A velocidade com que a sua calculadora conjuga trajetórias, movimentos de pivô, rodas dentadas e alavancas é a expressão matemática de um momento mágico. O resultado do cálculo traduz-se num gesto de compasso, iniciado num curto movimento lateral, que lhe dá o ângulo ideal de ataque à bola, no ponto máximo de energia da sua perna esquerda. O golo está escrito, ainda antes de a bola sair totalmente do seu pé.. A estirada de Butt serve apenas de adereço, e de álibi para lhe manter a dignidade intacta. Não engana, na repetição, a linguagem corporal de Lúcio que, com Ballack e Zivkovic, aparece ali para tapar caminhos ao francês: o brasileiro está derrotado à partida, percebe, ainda antes do inevitável, que chegou tarde de mais. Toda a gente chega tarde de mais quando entra numa corrida com um génio do tempo.



O intervalo veio logo a seguir a isto. Ou, melhor dizendo, a  ISTO. E com a melhor equipa em vantagem, conseguida com o mais belo dos golos, fazia sentido que nada mais de relevante acontecesse até à entrega da taça. Mas não foi assim, porque esta história ainda teve um epílogo.

Aos 68 minutos, o guarda-redes César, que por uma polémica decisão de Del Bosque tinha retirado a titularidade a Casillas, teve de sair lesionado. A cinco dias de completar 21 anos, o jovem guarda-redes merengue aqueceu, com ar carrancudo, e trocou umas palavras secas com o técnico antes de pisar o relvado de Hampden Park para a sua segunda final da Liga dos Campeões. Notava-se, na expressão, que era um homem revoltado pelo estatuto de suplente.

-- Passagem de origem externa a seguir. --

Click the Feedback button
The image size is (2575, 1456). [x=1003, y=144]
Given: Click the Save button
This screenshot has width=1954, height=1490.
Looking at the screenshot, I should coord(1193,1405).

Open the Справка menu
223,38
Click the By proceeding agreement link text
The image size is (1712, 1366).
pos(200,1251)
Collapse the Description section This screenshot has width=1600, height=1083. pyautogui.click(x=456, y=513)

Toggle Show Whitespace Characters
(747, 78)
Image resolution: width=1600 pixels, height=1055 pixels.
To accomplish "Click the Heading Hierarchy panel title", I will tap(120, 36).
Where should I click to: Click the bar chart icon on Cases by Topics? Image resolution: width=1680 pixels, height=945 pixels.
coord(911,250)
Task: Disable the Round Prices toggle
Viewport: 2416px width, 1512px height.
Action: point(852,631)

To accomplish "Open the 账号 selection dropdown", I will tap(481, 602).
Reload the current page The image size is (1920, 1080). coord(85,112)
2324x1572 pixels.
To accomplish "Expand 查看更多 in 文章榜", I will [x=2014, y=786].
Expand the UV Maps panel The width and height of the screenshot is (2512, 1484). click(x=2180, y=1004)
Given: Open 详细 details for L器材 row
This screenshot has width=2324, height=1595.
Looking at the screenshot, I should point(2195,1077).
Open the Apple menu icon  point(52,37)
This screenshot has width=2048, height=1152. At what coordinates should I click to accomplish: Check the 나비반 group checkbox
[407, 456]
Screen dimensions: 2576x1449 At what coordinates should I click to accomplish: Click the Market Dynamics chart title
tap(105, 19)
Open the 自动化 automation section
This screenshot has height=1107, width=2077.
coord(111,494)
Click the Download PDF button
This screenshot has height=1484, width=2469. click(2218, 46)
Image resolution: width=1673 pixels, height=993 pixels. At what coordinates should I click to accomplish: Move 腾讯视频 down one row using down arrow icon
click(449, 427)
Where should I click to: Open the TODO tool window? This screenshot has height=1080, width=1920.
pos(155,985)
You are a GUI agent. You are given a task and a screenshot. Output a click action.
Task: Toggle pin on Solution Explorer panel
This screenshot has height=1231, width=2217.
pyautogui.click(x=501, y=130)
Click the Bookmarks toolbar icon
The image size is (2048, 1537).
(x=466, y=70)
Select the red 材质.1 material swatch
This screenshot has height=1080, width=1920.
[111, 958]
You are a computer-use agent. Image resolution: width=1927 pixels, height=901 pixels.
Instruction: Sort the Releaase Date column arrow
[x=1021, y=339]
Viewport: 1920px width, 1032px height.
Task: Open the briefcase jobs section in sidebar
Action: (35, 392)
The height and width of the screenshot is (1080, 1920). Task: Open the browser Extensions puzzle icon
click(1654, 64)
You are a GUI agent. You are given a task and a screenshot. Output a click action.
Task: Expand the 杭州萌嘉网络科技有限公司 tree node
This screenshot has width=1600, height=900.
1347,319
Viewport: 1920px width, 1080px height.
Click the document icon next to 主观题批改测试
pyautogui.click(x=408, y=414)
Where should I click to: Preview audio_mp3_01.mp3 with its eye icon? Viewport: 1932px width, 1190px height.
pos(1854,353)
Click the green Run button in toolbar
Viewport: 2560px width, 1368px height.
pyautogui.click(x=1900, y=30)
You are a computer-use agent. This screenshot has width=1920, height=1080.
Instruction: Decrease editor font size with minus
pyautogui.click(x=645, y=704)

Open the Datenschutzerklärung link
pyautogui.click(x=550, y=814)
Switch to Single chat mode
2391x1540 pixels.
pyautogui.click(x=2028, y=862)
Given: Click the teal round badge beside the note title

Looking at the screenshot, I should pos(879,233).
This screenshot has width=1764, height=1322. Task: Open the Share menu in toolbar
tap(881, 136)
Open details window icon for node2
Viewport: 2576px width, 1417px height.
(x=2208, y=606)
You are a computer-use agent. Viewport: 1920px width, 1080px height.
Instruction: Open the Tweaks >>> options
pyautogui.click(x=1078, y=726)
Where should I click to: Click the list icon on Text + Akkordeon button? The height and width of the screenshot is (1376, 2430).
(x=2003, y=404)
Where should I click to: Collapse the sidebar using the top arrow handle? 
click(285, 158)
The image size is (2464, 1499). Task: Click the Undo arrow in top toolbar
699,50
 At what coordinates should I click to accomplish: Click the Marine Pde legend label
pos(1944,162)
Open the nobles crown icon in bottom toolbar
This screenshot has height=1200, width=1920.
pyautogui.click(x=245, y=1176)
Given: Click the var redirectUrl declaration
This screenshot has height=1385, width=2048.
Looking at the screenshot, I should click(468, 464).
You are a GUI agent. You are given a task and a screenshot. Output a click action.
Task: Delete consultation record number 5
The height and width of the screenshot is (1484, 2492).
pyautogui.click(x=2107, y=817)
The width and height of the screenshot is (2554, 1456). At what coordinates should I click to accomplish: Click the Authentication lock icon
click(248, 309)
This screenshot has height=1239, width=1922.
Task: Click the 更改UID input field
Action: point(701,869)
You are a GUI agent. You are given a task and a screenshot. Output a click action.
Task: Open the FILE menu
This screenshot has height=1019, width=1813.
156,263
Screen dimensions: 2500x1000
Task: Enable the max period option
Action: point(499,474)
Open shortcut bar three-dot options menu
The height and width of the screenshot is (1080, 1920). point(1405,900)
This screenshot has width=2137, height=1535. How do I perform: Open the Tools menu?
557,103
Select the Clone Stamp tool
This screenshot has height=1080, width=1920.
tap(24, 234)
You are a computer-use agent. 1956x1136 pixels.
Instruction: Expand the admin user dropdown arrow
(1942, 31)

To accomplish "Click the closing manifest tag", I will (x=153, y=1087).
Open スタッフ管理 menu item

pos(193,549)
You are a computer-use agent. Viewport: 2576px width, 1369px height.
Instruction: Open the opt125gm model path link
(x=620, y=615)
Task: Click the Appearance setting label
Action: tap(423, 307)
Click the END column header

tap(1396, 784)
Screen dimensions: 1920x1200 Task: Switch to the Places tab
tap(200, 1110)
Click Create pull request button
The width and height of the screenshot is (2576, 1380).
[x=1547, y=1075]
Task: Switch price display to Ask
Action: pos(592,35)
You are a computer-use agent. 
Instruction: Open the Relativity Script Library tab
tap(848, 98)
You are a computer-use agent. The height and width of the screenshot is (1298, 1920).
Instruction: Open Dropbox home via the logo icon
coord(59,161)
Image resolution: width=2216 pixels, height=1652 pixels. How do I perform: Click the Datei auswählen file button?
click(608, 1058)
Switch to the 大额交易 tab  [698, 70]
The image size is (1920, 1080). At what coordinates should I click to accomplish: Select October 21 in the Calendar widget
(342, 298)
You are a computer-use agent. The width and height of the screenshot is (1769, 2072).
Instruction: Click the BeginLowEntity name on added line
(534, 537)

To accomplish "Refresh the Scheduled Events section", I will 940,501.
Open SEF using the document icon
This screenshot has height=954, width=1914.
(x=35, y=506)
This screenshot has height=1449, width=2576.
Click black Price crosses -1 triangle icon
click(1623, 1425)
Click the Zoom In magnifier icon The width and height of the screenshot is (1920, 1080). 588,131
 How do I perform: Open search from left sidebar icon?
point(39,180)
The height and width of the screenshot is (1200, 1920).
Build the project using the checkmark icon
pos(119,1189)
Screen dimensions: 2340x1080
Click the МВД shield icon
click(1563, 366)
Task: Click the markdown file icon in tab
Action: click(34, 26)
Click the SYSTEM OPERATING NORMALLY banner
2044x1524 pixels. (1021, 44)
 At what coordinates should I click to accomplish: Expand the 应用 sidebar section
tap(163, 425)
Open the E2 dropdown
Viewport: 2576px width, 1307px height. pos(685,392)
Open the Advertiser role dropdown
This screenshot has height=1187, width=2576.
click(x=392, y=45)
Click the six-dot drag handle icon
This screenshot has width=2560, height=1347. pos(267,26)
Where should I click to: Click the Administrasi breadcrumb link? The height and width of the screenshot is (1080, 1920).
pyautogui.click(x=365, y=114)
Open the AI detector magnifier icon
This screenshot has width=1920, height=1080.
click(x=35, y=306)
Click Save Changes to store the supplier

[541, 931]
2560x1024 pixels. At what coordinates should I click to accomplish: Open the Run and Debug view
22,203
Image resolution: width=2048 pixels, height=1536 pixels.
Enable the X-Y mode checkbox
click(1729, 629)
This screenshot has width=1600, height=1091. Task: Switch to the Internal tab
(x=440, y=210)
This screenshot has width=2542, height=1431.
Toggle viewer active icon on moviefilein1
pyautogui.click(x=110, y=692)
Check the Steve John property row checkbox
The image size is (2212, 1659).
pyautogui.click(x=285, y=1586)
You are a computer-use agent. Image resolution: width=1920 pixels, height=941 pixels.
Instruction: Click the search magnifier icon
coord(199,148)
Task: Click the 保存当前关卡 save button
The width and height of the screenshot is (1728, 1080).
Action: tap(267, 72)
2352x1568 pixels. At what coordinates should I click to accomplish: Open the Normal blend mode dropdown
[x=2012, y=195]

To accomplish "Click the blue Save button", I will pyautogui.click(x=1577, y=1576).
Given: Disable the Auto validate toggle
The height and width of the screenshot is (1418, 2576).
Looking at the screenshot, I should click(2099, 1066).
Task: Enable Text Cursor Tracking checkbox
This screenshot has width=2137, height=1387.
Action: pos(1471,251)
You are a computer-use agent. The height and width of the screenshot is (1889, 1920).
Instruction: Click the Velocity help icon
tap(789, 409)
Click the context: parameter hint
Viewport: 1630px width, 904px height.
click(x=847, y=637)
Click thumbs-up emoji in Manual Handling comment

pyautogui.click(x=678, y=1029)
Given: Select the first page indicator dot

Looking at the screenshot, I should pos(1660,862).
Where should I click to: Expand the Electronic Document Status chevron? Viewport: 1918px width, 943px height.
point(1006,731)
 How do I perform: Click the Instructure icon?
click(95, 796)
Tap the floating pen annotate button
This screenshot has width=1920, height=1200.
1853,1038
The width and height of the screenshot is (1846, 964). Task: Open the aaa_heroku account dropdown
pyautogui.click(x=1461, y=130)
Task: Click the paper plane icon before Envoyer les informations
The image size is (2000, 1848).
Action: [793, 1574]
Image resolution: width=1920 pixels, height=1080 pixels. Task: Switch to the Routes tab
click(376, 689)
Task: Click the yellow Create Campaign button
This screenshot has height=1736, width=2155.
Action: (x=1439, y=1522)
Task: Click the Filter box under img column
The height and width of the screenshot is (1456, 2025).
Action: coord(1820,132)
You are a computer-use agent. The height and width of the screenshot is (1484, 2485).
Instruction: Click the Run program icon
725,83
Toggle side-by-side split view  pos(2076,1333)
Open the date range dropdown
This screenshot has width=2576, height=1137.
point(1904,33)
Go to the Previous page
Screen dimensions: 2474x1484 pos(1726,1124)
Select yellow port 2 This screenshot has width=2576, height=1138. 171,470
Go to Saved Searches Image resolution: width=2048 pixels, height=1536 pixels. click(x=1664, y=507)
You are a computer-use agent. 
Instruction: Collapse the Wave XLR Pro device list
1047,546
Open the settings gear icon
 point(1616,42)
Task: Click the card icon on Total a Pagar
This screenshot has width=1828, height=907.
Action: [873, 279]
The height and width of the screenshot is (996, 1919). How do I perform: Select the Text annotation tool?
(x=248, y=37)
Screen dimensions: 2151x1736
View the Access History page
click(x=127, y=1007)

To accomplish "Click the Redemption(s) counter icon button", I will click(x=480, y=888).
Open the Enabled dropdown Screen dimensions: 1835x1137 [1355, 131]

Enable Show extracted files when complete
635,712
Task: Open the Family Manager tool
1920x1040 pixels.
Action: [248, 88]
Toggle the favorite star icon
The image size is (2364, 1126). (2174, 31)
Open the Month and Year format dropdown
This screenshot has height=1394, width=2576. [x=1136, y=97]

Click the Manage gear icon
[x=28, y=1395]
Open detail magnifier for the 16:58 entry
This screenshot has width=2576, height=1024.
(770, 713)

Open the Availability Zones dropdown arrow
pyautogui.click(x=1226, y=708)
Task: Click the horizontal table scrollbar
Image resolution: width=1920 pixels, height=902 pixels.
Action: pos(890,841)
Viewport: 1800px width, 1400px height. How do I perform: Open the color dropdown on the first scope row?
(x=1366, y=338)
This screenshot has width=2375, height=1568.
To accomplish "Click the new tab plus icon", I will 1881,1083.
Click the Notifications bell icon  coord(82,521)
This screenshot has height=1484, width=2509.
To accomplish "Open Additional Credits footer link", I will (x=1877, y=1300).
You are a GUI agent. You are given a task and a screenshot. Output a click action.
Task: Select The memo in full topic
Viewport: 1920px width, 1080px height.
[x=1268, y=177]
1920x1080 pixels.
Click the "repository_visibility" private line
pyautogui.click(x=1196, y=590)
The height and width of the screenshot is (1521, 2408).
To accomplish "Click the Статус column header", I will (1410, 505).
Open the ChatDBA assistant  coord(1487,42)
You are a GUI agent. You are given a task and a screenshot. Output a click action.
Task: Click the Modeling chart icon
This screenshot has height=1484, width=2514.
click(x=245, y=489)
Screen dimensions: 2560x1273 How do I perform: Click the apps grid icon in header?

E talvez tivesse sido esse o combustível a alimentá-lo, naqueles surreais últimos minutos em que o Leverkusen tomou de assalto a área merengue.



Revejam como, sempre colado à linha de golo, - uma das suas imagens de marca, para o bem e para o mal - uma, duas, três vezes, Casillas faz os milagres que mantêm la novena apontada ao Bernabéu. O narrador da TV espanhola, quase a perder a voz, não se contém e solta um delirante: « Viva la madre que lo parió!». Depois, Urs Meier apita para o fim, o Real festeja e nasce aí a lenda de «San Iker». Uma lenda que, note-se, viria a pontuar os grandes momentos dos merengues e da seleção espanhola durante os 12 anos seguintes.

Que seja Zidane, e não Casillas, o herói maior da final de Glasgow e que esse final à Hollywood seja apenas uma recordação secundária daquela noite eis, afinal, o maior elogio que se pode fazer ao momento mágico saído do pé esquerdo de Zizou.